国内の医療情報の連携基盤は複数のデータベースが分散して存在しており、多様な情報の保有者(医療機関、行政、学術機関・学会、民間企業、その他)から収集される情報の流通を管理・把握する包括的な仕組みが存在しない。このため個人のライフコース情報などを入手することは困難な状況となっている。一方で、医薬品開発や政策の意思決定に際しては、より精緻な情報が求められ、健康医療情報を包括的に連携させることで、異なる種類の情報や大規模な情報が利用可能になる。近年では、分散化するデータ連携の必要性が指摘され、次世代医療基盤法(2024年施行)で一部医療機関の電子カルテ等の情報とNDBが相補的に連携可能となった。
◎EU加盟国内の健康医療情報の管理と利用審査を一元的に行う「Health Data Access Body」に注目
一方で、欧州では欧州域内の情報を一貫して管理する単一データ市場の創設を目指しており、ヘルスケア分野では他分野に先駆けてEHDS(European Health Data Space)の検討が進められている。特に注目されるのが、EU加盟国内の健康医療情報の管理と利用審査を一元的に行う「Health Data Access Body」という組織の存在だ。この組織が情報流通のハブとなることで、情報利用時のセキュリティ確保とイノベーション促進の両立を行うことが可能なるという。
◎健康医療情報の管理 改組が計画される“社会保険診療報酬支払基金”が機能を担うべき
今回のポジションペーパーでは、EUの取り組みを参考に、「国内の健康医療情報の利用のハブ機能を担う公的な情報流通の中心の組織の設置」を提案。全国医療情報プラットフォームで管理される3文書6情報や介護情報等と公的DBを集中的に管理し、他の機関が保有する情報(電子カルテ、バイオバンク、コホート研究、医用画像、遺伝情報、民間企業)を分散的に管理する方法が望ましいとの見解を表明した。
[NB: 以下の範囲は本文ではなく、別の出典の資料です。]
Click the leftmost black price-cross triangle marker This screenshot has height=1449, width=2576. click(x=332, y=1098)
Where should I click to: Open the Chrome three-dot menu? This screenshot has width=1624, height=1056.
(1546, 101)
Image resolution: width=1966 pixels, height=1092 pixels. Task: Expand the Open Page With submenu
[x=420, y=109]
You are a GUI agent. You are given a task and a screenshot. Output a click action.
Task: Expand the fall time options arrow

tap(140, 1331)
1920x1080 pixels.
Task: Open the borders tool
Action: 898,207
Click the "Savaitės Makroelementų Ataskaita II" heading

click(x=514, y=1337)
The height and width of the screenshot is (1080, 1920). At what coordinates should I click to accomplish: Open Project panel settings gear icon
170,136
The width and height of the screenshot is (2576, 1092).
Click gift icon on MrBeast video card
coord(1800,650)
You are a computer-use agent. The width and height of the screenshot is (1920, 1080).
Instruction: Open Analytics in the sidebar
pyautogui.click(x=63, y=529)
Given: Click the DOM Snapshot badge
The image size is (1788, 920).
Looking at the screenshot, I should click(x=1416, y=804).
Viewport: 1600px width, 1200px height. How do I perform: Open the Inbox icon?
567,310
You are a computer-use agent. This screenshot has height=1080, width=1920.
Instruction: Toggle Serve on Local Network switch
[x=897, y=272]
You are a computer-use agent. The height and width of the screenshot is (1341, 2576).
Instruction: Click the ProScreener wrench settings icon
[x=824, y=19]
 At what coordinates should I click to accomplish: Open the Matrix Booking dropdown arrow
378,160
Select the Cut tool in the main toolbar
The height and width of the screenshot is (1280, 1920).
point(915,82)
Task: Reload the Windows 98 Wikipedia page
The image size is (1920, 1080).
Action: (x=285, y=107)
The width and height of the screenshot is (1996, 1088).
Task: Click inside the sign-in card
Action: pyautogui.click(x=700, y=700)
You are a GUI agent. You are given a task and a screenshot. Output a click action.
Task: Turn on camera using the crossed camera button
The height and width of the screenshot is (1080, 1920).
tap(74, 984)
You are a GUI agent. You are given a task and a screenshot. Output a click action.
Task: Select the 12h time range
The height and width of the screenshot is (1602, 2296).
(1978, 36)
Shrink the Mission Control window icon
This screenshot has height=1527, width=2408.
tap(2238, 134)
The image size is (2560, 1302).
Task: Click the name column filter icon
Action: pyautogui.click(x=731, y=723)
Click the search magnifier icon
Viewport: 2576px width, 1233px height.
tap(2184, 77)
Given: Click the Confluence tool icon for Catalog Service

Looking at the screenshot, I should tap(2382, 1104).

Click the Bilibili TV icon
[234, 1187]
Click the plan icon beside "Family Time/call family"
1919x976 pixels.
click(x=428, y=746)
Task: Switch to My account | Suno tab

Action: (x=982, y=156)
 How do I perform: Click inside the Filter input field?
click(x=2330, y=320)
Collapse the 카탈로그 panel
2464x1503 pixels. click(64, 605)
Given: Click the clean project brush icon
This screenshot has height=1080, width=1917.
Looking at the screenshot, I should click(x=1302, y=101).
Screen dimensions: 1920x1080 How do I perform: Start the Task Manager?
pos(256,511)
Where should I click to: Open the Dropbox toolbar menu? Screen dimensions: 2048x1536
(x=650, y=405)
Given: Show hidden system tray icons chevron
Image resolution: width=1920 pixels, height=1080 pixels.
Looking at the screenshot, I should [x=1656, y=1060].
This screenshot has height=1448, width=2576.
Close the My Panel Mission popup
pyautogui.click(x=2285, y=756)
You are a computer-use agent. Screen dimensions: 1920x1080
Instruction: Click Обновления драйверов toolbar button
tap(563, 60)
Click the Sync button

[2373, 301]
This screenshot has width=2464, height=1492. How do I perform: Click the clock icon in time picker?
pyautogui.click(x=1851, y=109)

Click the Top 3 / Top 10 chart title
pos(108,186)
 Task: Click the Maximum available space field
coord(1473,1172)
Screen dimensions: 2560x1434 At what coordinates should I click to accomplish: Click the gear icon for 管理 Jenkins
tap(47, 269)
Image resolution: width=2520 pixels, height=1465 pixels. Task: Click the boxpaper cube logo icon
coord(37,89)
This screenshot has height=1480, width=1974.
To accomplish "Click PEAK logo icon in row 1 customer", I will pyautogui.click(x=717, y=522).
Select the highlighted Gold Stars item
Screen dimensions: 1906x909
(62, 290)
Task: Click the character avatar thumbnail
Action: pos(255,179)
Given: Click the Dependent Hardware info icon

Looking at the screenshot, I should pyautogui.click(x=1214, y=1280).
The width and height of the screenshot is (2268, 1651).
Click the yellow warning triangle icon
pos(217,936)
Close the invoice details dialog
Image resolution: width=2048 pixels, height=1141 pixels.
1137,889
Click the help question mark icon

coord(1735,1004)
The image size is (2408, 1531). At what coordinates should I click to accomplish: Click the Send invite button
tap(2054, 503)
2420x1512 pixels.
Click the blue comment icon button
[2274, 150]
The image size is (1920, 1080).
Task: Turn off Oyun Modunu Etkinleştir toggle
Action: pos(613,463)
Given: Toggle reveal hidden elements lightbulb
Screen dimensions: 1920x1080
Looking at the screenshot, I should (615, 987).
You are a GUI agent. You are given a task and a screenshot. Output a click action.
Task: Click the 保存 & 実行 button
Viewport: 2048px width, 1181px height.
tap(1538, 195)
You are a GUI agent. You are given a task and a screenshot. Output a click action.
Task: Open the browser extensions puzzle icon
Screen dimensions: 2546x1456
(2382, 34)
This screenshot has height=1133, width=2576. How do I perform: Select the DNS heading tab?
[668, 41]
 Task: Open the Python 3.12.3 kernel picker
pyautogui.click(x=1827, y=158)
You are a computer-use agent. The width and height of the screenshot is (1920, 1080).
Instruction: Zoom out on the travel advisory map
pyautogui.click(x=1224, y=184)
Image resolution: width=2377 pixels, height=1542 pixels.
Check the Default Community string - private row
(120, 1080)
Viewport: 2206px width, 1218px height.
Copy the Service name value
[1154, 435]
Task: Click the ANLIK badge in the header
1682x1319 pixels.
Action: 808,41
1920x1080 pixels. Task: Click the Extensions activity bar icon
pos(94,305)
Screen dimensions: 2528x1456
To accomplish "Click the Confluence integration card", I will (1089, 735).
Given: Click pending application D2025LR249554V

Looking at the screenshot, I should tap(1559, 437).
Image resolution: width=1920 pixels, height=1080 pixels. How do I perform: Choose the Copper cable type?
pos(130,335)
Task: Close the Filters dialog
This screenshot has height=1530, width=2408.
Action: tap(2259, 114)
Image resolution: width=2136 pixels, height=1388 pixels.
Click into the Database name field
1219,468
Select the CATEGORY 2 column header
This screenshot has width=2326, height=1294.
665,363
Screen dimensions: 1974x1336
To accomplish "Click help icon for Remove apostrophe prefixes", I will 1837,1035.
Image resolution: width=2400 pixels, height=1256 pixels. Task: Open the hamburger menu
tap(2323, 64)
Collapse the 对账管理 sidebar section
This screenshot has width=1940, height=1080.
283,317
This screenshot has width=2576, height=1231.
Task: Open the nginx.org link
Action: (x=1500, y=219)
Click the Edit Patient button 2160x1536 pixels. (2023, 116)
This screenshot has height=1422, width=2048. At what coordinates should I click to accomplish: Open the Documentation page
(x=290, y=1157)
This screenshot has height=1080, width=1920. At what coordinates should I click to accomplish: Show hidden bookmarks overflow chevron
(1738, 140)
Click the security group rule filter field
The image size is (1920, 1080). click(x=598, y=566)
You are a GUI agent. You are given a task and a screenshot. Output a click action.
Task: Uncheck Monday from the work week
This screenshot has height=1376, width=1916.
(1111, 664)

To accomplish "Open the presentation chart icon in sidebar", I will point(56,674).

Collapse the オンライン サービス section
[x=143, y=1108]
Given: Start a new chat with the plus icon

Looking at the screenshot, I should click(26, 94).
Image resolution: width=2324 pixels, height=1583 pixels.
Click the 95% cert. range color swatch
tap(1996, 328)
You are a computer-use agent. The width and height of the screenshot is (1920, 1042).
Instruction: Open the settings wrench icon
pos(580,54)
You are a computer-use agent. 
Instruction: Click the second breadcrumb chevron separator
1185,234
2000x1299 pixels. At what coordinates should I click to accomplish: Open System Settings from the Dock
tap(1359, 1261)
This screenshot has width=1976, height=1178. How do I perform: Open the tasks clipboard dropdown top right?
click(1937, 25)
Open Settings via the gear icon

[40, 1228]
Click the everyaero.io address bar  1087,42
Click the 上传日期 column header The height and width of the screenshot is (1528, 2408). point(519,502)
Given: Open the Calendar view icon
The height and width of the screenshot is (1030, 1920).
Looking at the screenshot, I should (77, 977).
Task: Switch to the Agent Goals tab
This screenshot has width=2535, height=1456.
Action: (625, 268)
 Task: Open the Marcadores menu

また、同提案の実現と同様に、「欧州のEHDSと同様に、国内において健康医療情報の包括的な管理体制が構築されることが望まれる」とし、「現時点では、医療DXの実施主体として改組が計画されている“社会保険診療報酬支払基金”が機能を担うことが期待される」と指摘した。
ポジションペーパーでは、こうした仕組みや機能を国内に設けることで、「より多様な情報量の多い健康医療情報が利用可能となり、これら情報に基づく制度の高いデータの駆動型の意思決定は、効率的かつ最適な医療の提供や公衆衛生の向上につながる」とし、製薬企業はデータに基づく研究開発を通じた新薬の上市や医薬品の新たな情報提供という形で、「情報の提供者である国民に還元することができる」とした。